The plan also depends on receiving an additional $ 932 million by ending corporate tax breaks or “decoupling” them from federal tax breaks in these areas. That includes $ 30 million from the reintroduction of corporation tax, which Pritzker cut in his 2019 budget. A cap of $ 100,000 on the company’s net operating loss allowance would be set for three years.
Officials said the cap would not affect 80% of companies with net operating loss allowances, but generate $ 314 million in revenue for the state.
House Republican leader Jim Durkin of Western Springs alleged the governor turned down a deal the two had made over corporate tax breaks necessary to fuel economic growth.
But corporate groups joined Republicans in denouncing the governor’s plan.
Illinois Chamber of Commerce President and CEO Todd Maisch called the tax changes a “massive tax hike”.
“The governor’s plan will have long-term negative effects on job creation and tax revenues for the state, as it leads to an unfair increase in taxpayers after they have resolutely defeated the tiered income tax,” Maisch said in a statement. “This will not only expand taxation, it will also reduce important tax credits for key sectors of the economy.”
Cigarette tax revenues to fund the ongoing Illinois capital rebuilding plan of $ 45 billion would be diverted to general expenses for one year.
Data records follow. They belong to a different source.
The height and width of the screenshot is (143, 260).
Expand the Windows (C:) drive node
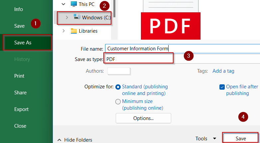pyautogui.click(x=67, y=17)
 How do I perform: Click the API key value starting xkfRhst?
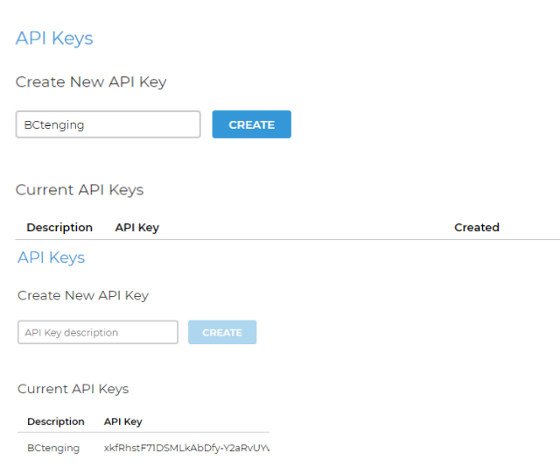point(186,448)
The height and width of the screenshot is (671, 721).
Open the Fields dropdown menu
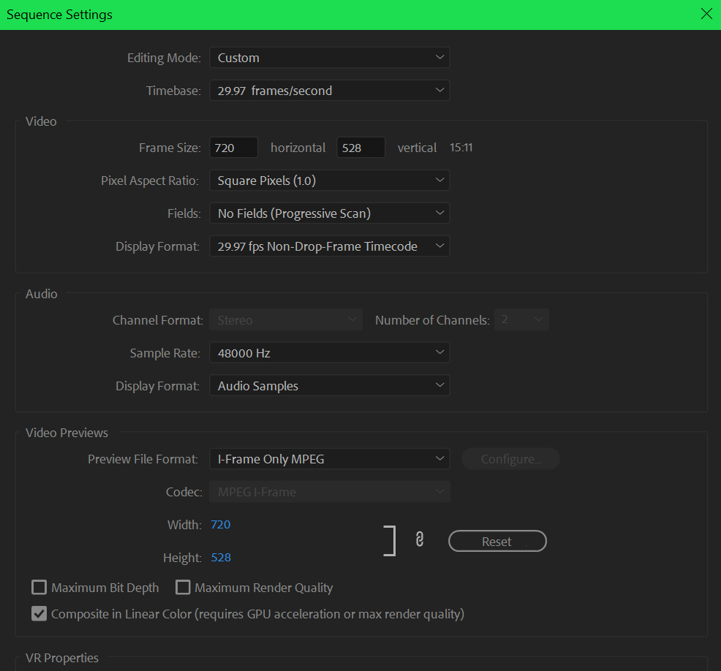pos(329,213)
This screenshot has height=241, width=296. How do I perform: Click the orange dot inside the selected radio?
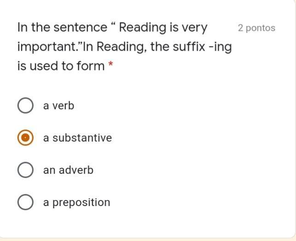coord(25,138)
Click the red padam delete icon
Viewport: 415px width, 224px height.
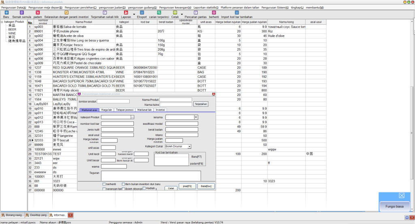(x=38, y=13)
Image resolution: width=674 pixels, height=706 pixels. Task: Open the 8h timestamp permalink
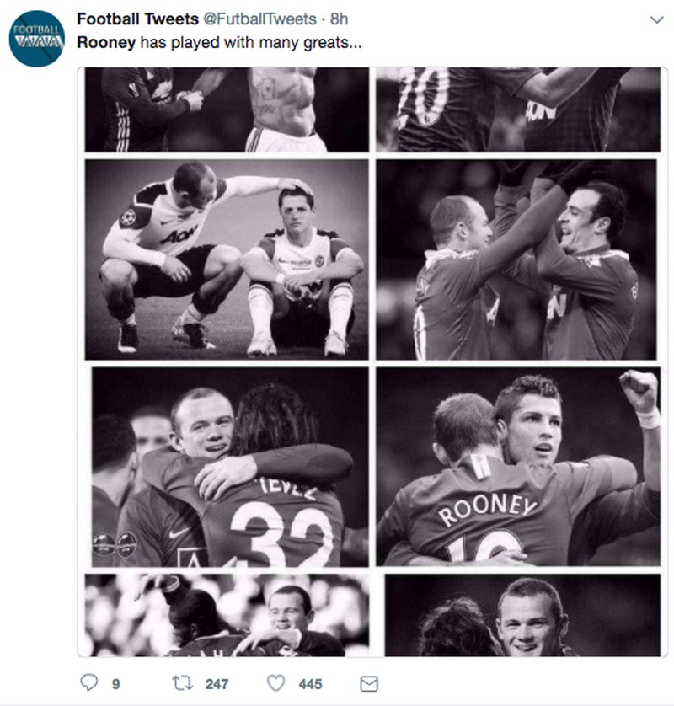pos(340,19)
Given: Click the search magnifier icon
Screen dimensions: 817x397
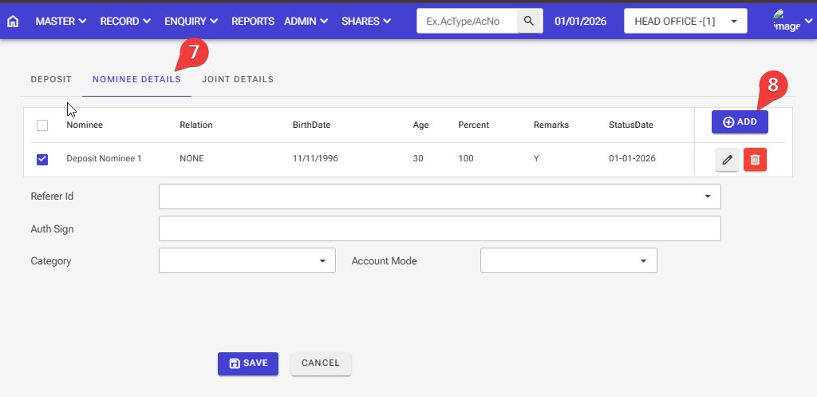Looking at the screenshot, I should click(529, 21).
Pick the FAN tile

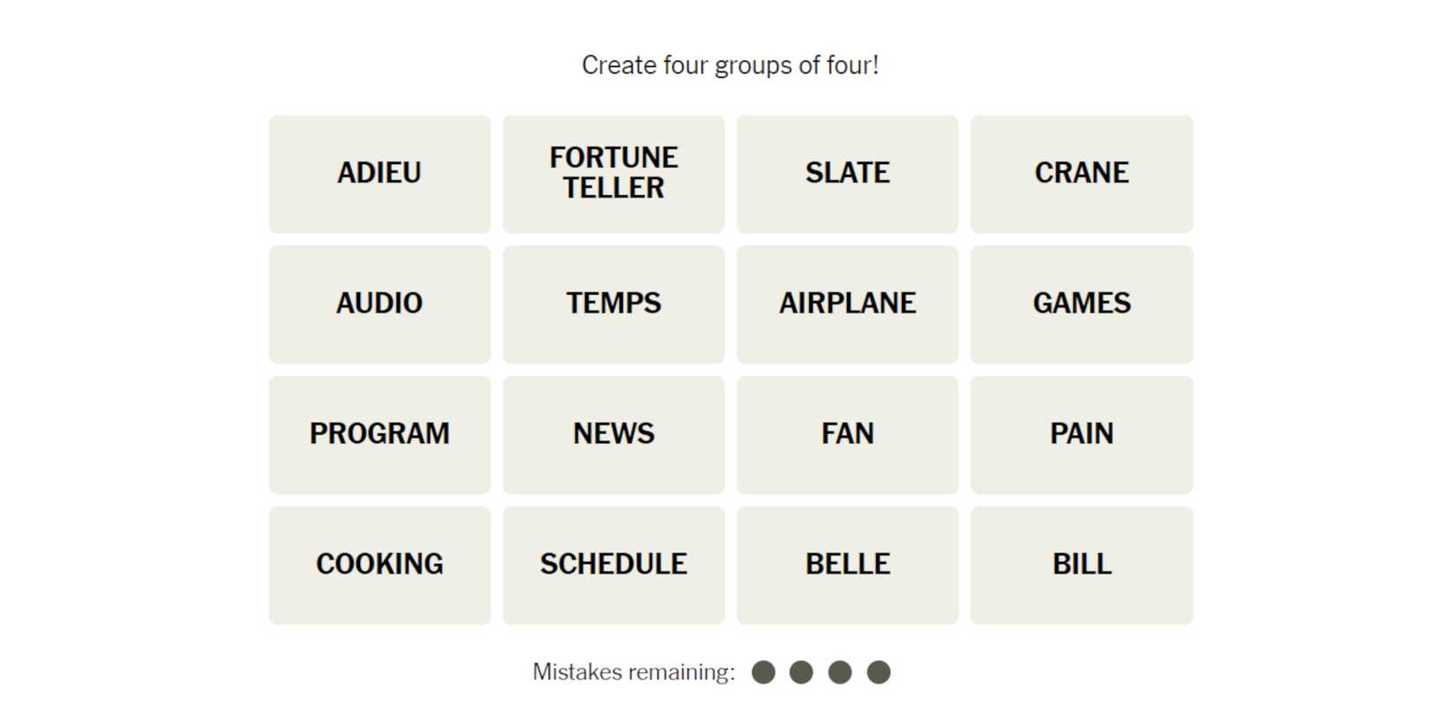[x=847, y=435]
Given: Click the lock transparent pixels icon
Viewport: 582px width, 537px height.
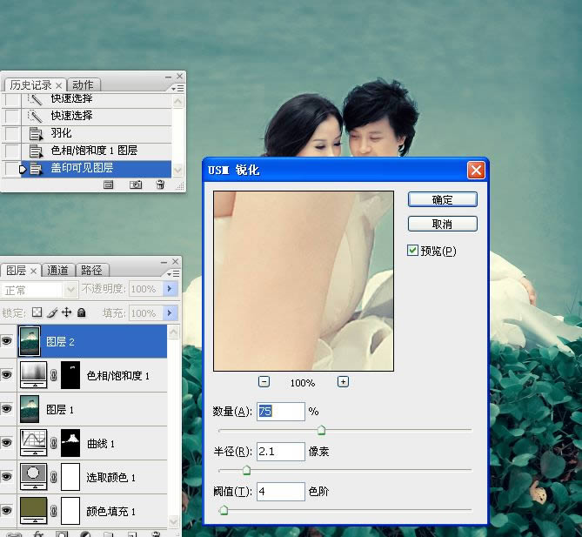Looking at the screenshot, I should 37,312.
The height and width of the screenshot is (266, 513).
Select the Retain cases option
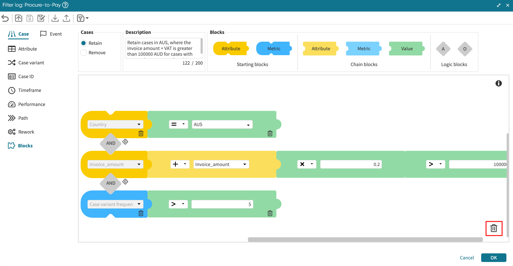(84, 43)
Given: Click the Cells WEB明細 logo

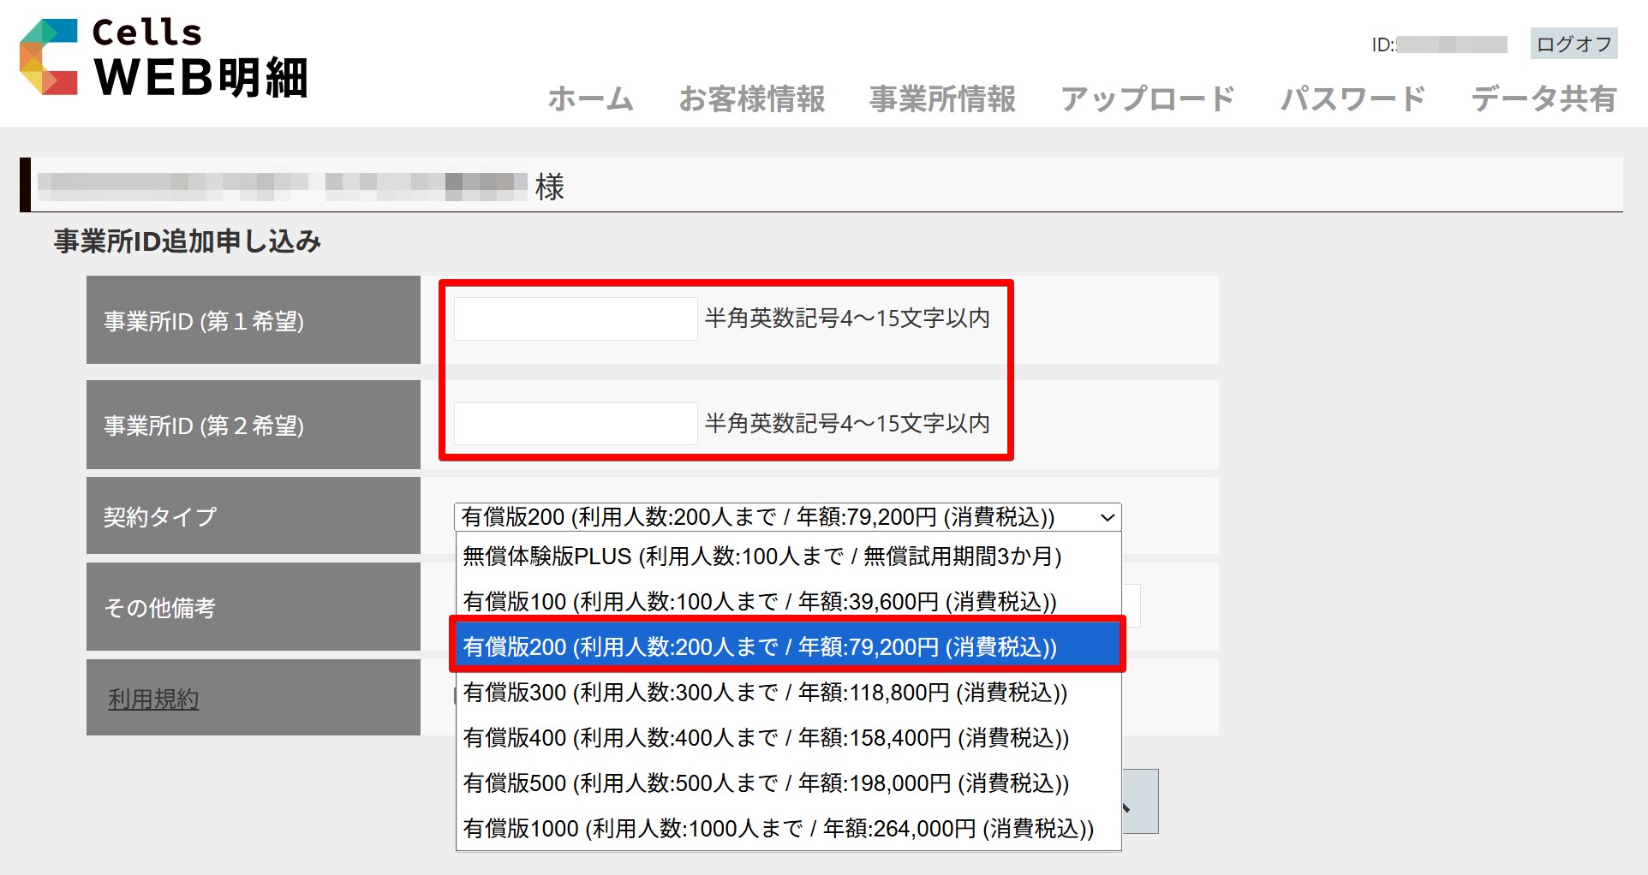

The municipalities’ share of state income taxes would be prorated to 90%, but Pritzker advisors say cities and counties would offset some of that with more money after the corporate tax break closed.
Some of the shuffling would increase the money for the recruiting agencies required during the pandemic. He called on the General Assembly to take immediate action to provide an additional $ 60 million to bolster the unemployment insurance program that has been marked by pandemic job losses. And he wanted to add $ 28 million to the on-demand Monetary Awards program to allow more low-income students to attend college.
Spending pressures would be drastically reduced if it weren’t for one household albatross before the pandemic: contributions to the state employee pension. Since the annual contributions to the severely underfunded program can no longer be skipped, $ 9.4 billion will flow into retirement provision.
Democrats praised the governor for responsibly funding basic needs – including crucial, if nondescript, pension payments – without burdening people with higher taxes.
“He was able to draft a balanced budget … without raising taxes for working and middle-class families,” said Des Plaines Democratic Senator Laura Murphy. “In fact, he is making a really concerted effort to address the spending so that the state of Illinois will spend within the taxpayer-allocated funds.”
Pritzker had harsh rhetoric for “far-right” Republicans at all levels of government who referred to them as “carnival barons” for opposing state aid to states and defying health guidelines.
The governor submitted his combined state and budget address from the Illinois State Fairgrounds. There he awakened the echo of the field hospital, which was set up in 1918 to care for overflow victims of the pandemic influenza that began that year. It is now one of the largest coronavirus vaccination sites in the state.
• Capitol News Illinois and the Chicago Sun-Times contributed to this report.